I remember Nureyev's first appearance in London and very many of his subsequent appearances in the next seven years. I do not recall any mention of his performances being referred to in any aspect as "effeminate" by critics or audiences.

He was a whirlwind in which ballet audience’s and critics alike wanted to get caught up in. I remember complaints of his noisy landings (which he cured) and changes made to choreography but effeminate, never.

His so called mannerisms to me, were central to his conception of a role and they seemed to me to be a stylised approach that had the elegance that one imagined echoed the grace of "Le ballet de la Cour."
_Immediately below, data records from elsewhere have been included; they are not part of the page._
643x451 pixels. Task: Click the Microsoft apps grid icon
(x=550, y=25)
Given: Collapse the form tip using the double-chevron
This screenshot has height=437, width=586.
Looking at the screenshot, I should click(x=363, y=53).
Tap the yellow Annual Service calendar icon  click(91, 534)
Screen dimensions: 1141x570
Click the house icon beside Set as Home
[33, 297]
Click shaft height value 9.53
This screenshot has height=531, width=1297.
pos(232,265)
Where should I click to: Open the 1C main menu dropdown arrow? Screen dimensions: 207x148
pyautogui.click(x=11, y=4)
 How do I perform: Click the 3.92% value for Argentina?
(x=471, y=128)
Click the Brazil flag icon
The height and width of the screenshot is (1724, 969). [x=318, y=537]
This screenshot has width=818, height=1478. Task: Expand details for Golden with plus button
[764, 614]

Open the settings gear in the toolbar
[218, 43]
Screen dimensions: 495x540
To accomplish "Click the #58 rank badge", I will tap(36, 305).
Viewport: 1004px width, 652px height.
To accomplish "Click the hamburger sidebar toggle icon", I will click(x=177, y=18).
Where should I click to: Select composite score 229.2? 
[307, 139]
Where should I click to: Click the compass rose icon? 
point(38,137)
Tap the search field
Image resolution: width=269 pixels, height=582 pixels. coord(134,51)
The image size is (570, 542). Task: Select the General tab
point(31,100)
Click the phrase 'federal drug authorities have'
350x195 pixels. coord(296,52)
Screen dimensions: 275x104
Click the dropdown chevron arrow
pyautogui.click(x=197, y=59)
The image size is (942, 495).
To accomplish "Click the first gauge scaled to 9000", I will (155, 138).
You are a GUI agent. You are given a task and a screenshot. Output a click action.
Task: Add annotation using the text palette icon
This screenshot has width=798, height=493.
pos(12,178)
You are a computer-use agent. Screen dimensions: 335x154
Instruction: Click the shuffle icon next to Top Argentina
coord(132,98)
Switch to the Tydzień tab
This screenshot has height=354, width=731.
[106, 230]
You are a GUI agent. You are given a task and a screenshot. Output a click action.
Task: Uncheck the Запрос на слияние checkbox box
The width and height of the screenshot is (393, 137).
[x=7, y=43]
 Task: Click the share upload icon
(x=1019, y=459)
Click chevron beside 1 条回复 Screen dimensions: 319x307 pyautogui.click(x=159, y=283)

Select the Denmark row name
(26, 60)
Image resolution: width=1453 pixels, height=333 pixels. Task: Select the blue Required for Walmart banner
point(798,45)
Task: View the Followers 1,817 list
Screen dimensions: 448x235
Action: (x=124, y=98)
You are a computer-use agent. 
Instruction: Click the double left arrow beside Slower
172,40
Nureyev's approach was undoubtedly more physical than for instance the exemplary noble prince Vladilen Semenov who seemed to epitomise "Le ballet de la Cour" whose poses with "outstretched foot", were the same. I think Konstantin Sergeyev can be found in photographs with the same pose and same stylistic approach indicating a tradition. Is it my imagination that Helpmann, Somes and Blair used the pose referred to in the 'fish dives'?.

I agree with Alexandra she says, " I think anything that looks "refined" is considered "effeminate" in some circles -- and in some companies today, I'm seeing less stretched line, less tautness of line, in male dancing, as though the dancer is "just one of the guys". It's a line that's fine in modern dance, but looks odd, to me, in classical ballet. "

Academic classical ballet is not about naturalistic or "method acting", instead, it should be what is "natural" to the genre.

When a male dancer in a classical ballet goes on to demi-pointe in an arabasque with the front arm extended out, it not only creates an elongated line, it also implies a sense of reaching towards or yearning which for me is touching and old-fashionedly moving.

Ed. to add last sentence.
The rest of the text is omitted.